Present: LOWE, III, P.J., SCHOENFELD, HUNTER, JR., JJ.
PER CURIAM.
Order (Raul Cruz, J.), entered October 19, 2010, affirmed, with $10 costs.
This action, seeking recovery of first-party no-fault benefits, is not ripe for summary dismissal, since defendant MVAIC failed in its burden to establish, prima facie, that plaintiff's assignor was not a “qualified person” entitled to no-fault coverage ( see Englington Med., PC v. Motor Veh. Acc. Indem. Corp., 81 AD3d 223, 229 [2011];Matter of MVAIC v. Interboro Med.
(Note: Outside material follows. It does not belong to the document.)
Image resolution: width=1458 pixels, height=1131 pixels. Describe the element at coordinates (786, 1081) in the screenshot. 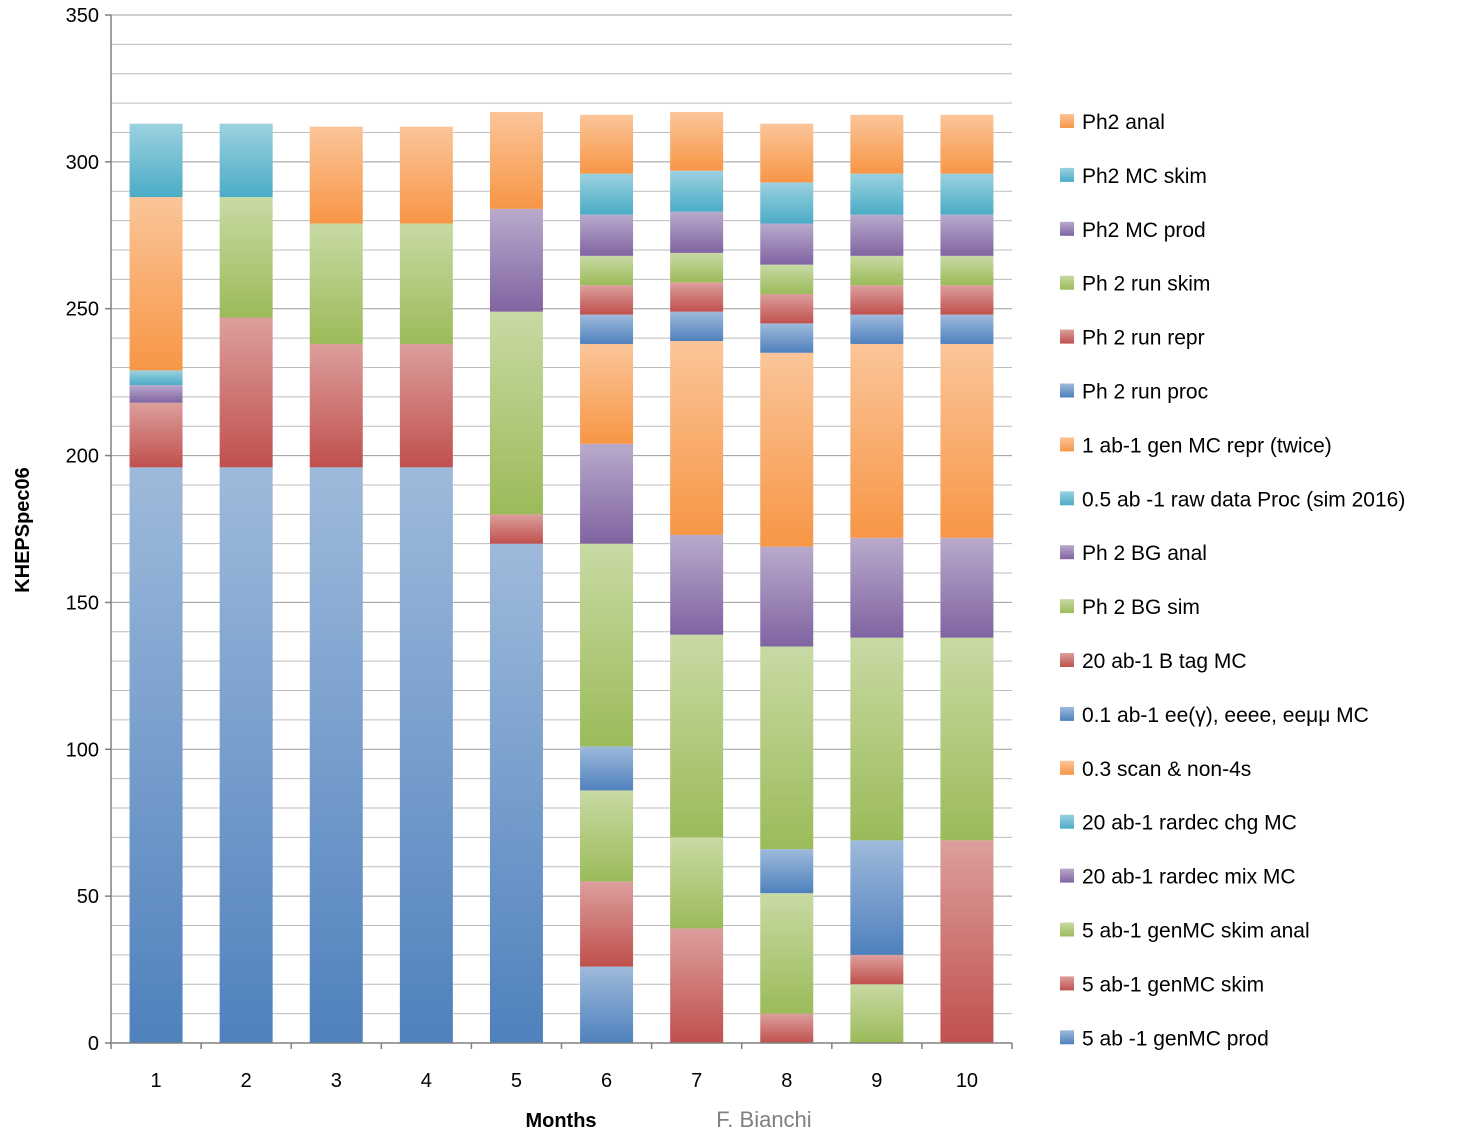

I see `x-tick-label: 8` at that location.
Care & Diagnostic PC, 73 AD3d 667 [2010]. The conflicting statements as to potential insurance coverage set forth in plaintiff's assignor's notice of intention to file a claim against MVAIC, while perhaps sufficient to raise a triable issue as to coverage, was insufficient to meet defendant's threshold burden to establish that there was a policy of insurance in effect at the time of the accident ( see Pomona Med. Diagnostic v. MVAIC, 30 Misc.3d 132[A], 2011 N.Y. Slip Op 50042[U][App Term, 1st Dept 2011] ).
THIS CONSTITUTES THE DECISION AND ORDER OF THE COURT.